Whilst falling French mortgage rates are helping non-residents worldwide to lock in huge amounts of value on their dream French home, the cheap lending and improved accessibility is now finally enabling France’s younger generations to get their foot on the property ladder.
French mortgage rates have continued to fall throughout 2014 and are now at levels, which are virtually unknown. This month, French borrowers can access lending on averages of 2.52% on average (excluding insurance after 2.59% in September) for 17.4 years, according to the Observatory Crédit Logement / CSA.
Since the beginning of the year, rates have fallen by 0.49% on average and 0.6% for loans of 15 and 20 years. As a result, almost all home loans (98.1%) are sold at a lower rate to 3.5% (against 16.6% in 2011!). “No public incentive or marketing initiative is as powerful to boost the economy and support the housing market,” the study said.

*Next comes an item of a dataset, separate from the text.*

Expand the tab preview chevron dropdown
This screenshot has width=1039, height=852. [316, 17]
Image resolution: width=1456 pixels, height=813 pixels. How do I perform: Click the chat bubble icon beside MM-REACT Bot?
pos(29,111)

However, not all borrowers are in the same boat. The rates offered by banks depend on the duration of the debt. Individuals borrow an average of 2.43% (excluding insurance) over 15 years and 2.72% over 20 years (2.22% variable rate over 20 years).

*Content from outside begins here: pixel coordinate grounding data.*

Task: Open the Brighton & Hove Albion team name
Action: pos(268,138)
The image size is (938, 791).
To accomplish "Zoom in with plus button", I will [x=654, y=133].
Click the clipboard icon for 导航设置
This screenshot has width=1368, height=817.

Of course, interest rates fall further for households with a strong capital and good repayment capacity; they can borrow at a fixed rate over 20 years at 2.41% or 1.78% (still over 20 years) on a variable floating rate.
With new-build developments, banks lend again yet for somewhat longer periods, with increased availability of loans over 25 years especially. These loans represented 19.3% of the credit market in September, against 15% in the first quarter.
These good credit conditions finally allow a greater number of young households (albeit still modest increase) to own their first home. “Credit conditions are likely to remain very good until the summer or fall 2015″ concludes the study of Crédit Logement / CSA.